Y, claro, con la gasolina también desaparecerán los olores tan propios de nuestras ciudades. ¿Os imagináis vivir en una ciudad sin humos? Una en la que se pueda respirar aire puro, casi como en el campo. ¿Y cómo será vivir en una ciudad silenciosa? Sin ese runrún constante de los motores. ¿Cómo será oír tan solo el suave deslizar de las ruedas sobre el asfalto? Parece increíble, ¿verdad? A lo mejor nos parece tan increíble, como a los señores de antaño pensar en una ciudad sin boñigas de caballo.

Pero vayamos un paso más allá. Puestos a imaginar, imaginemos la Puerta del Sol plagada de vehículos silenciosos: coches, sí, pero también pequeños patinetes o segways, y los peatones cruzando por cualquier sitio, dueños de nuevo del asfalto. Porque ¡no harán falta tampoco pasos de cebra, ni semáforos, ni señales! Por no hacer falta, no harán falta ni siquiera conductores; porque cada vehículo irá equipado con un sistema que evite que unos vehículos se choquen con otros, y podrán detectar a los peatones de forma automática. Entonces, quizás, podremos volver a ocupar las calzadas como hace más de cien años.

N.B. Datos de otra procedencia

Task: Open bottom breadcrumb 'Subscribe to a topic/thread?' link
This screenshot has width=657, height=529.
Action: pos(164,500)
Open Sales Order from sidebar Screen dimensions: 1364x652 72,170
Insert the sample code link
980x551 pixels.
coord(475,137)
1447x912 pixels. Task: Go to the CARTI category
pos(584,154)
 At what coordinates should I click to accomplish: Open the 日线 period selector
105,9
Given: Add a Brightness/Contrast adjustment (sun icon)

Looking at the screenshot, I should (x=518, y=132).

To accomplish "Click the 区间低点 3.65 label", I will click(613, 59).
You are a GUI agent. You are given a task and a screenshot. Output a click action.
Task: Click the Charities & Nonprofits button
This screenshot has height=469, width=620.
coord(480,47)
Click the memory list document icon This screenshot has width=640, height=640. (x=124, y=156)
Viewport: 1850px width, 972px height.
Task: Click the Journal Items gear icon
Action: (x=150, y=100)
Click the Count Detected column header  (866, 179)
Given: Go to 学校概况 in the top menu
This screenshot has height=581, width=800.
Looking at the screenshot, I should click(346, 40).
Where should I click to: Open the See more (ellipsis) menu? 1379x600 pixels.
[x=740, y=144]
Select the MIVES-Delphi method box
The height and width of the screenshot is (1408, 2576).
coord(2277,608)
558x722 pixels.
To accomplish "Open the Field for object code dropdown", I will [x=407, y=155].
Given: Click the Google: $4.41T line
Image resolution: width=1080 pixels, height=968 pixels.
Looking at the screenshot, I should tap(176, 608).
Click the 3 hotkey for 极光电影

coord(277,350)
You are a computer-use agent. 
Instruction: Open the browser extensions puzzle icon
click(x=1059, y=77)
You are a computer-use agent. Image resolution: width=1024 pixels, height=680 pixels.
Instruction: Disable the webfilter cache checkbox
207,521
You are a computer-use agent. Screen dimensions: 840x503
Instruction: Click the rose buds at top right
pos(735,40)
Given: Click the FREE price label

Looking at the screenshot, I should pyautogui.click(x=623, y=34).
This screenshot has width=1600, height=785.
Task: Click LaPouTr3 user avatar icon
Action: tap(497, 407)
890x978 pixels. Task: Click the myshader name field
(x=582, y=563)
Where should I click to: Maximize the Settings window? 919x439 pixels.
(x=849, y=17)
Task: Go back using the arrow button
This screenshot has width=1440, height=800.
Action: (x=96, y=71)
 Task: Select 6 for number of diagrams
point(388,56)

Y ese futuro está llegando. Está a la vuelta de la esquina, ahora que el Gobierno le ha puesto una fecha: 2050. Y yo quiero vivir en esas ciudades silenciosas, rodeadas de un aire casi puro, sin semáforos ni señales. Y cuando escucho a todos esos que se quejan de la prohibición y defienden la pervivencia de los vehículos de combustibles fósiles no puedo evitar pensar en esos señores de hace más de un siglo defendiendo a los caballos y los mulos y a los asnos y ¡a sus boñigas y sus cacas! Y también me imagino a alguien dentro de cien años mirando una foto de nuestras ciudades de hoy y pensando cómo era posible que respirásemos una capa de contaminación que nos causaba enfermedades e incluso la muerte, cómo éramos capaces de conducir vehículos tan primitivos que dejaban las decisiones de frenar o acelerar en los propios conductores y en sus reflejos, cómo teníamos, desde pequeñitos, que aprender a pararnos ante una luz roja para que no nos matase una máquina…

No, me parece que yo no echaré de menos nuestras boñigas de caballos.